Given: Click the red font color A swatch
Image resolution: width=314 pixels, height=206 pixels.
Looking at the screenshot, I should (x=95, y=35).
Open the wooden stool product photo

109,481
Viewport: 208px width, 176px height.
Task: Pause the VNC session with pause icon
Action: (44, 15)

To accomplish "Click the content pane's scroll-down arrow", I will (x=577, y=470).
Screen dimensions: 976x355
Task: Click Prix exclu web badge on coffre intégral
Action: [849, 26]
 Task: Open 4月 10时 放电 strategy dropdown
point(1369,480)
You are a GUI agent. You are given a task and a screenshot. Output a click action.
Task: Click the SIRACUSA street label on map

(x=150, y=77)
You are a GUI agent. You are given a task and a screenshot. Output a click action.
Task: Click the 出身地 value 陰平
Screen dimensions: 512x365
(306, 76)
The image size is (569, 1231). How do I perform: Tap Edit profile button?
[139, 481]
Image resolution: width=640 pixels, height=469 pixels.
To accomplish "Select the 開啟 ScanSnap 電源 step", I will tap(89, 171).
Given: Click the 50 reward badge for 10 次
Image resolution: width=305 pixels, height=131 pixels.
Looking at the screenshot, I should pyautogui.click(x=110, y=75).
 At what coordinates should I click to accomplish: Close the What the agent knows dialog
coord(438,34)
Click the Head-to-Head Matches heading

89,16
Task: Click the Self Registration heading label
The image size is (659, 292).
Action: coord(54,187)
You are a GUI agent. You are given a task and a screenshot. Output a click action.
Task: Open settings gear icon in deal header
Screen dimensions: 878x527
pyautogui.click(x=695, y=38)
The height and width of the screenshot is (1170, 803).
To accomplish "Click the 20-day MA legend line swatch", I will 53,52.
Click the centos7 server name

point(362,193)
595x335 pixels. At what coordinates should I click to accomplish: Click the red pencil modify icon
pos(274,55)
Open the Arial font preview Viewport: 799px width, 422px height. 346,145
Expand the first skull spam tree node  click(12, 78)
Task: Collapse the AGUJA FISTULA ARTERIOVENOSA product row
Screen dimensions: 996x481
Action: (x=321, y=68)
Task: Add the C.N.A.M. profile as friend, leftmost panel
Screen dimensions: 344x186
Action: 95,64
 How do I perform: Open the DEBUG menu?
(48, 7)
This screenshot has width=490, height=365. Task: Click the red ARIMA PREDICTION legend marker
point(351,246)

- CHALLENGE -
Could you write out again every line between the one holding "Task: Collapse the" and the end of the lines, inclusive, requests included, with each answer coordinate multiplied by 2.15 and rounded to a whole number, halves rounding up?

- RESULT OF THE EXERCISE -
Task: Collapse the AGUJA FISTULA ARTERIOVENOSA product row
Screen dimensions: 996x481
Action: (x=690, y=146)
Task: Add the C.N.A.M. profile as friend, leftmost panel
Screen dimensions: 344x186
Action: 204,138
 How do I perform: Open the DEBUG menu?
(103, 15)
This screenshot has width=490, height=365. Task: Click the red ARIMA PREDICTION legend marker
point(755,529)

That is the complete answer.